_Arbeitsanweisungen_:
1. Zu welchem Zweck werden laut dem Text über die Messbarkeit der Armut passende Bedingungen für eine gefährliche Krise im anfälligsten Teil Europas geschaffen, und worauf beruht das Ganze nach seiner Darstellung? Antworten Sie in ein bis drei Sätzen.
2. Führen Sie den Text über die Messbarkeit der Armut im Anschluss an seinen letzten Satz weiter.

_Extrahierter Text_:
******************************
Ist die Armut messbar?

Ist die Armut messbar?

von Prof. Dr. V. Nedeljkovic, Nîs

Wir leben in einer Welt, in der die Wirklichkeit oft mit der Virtualität vermischt wird, in einer Welt, in der die Globalisierung Informationen produzieren kann, die eine derartige Macht ausüben, dass sie zu völliger Desinformation führen können. Wir wissen wohl, dass alle Kriege durch Lügen begleitet werden, aber manchmal bleiben die Lügen in den Köpfen haften, als ob sie die Wahrheit wären. Falschgeld-Zivilisationen werden schliesslich zu einem Zusammenbruch der Ordnung führen, und damit wird die Wahrheit über die Nationen und ihre Kriege, insbesondere im krisenanfälligen Balkan, ausgelöscht. Die letzten Balkan-Kriege haben Tod, Zerstörung und darüber hinaus Armut gebracht. Um einen international anerkannten Staat zu zerstören, werden passende Bedingungen für eine gefährliche Krise in dem anfälligsten Teil Europas kreiert, und die «logische» Folge davon ist die permanente Anwesenheit der Streitkräfte der USA und der Nato. Das Ganze beruht auf der strategischen Linie der USA, die ganze Welt zu beherrschen.
******************************
_Datenauszug_:
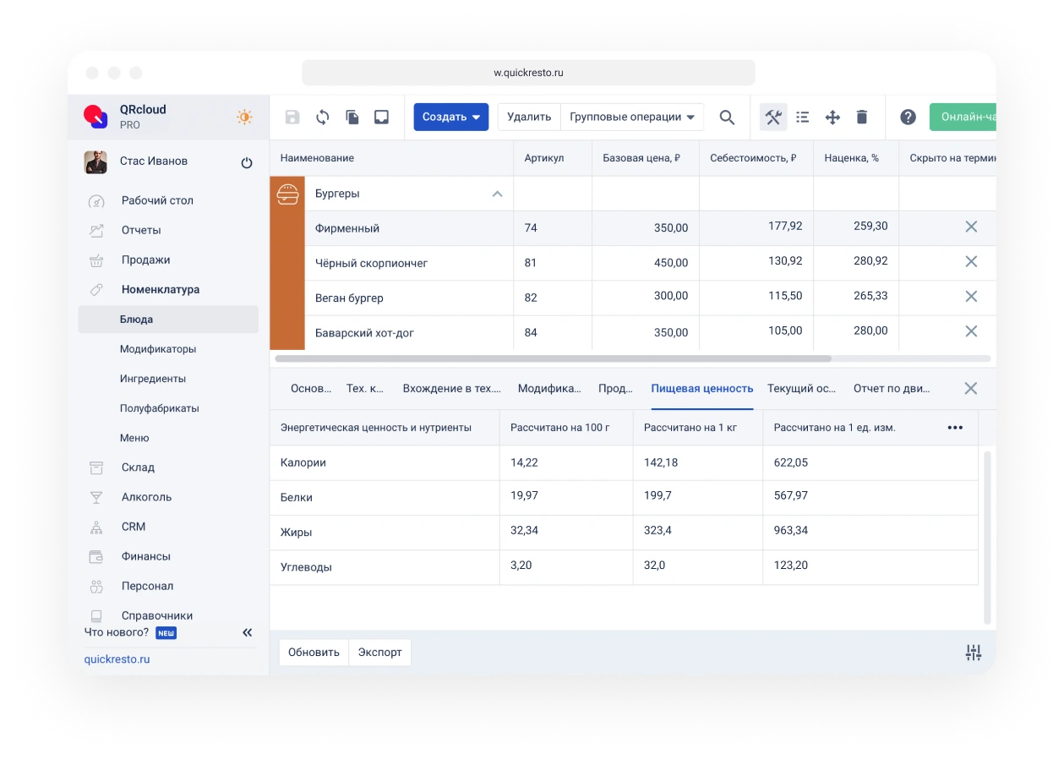Open the search magnifier icon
******************************
_Lösungen_:
1. Die Bedingungen werden geschaffen, um einen international anerkannten Staat zu zerstören, wobei die «logische» Folge die permanente Anwesenheit der Streitkräfte der USA und der Nato ist. Das Ganze beruht auf der strategischen Linie der USA, die ganze Welt zu beherrschen.

2.
Die Weltwirtschaftskrise führt dazu, dass der wirtschaftliche Wettlauf in der Welt der Riesen sich beschleunigt und den Graben zwischen Arm und Reich vertieft. Die Ungleichheit verbreitet sich weltweit. Ein mittelloser Bürger, ja sogar einer der Mittelklasse, hat weniger Chancen, an die Spitze der Gesellschaft aufzusteigen, als ein wohlhabender Bürger.
Die Ungleichheit in der Verteilung der Güter wurde jedoch zum Problem auf der ganzen Welt, da 40 Prozent der Weltbevölkerung (etwa zweieinhalb Milliarden Menschen) mit weniger als zwei Dollar pro Tag leben, während die reichsten zehn Prozent 54 Prozent des globalen Reichtums besitzen. Die Tatsache, dass die Reichen immer reicher und die Armen immer ärmer werden, wird in Streitgesprächen zwischen Befürwortern und Gegnern des Kapitalismus oft verwendet.
Im August dieses Jahres sind Tausende von jungen Leuten auf die Strassen gegangen, um gegen die politische, wirtschaftliche und soziale Lage in den repressiven Gesellschaften, in denen sie leben, zu protestieren.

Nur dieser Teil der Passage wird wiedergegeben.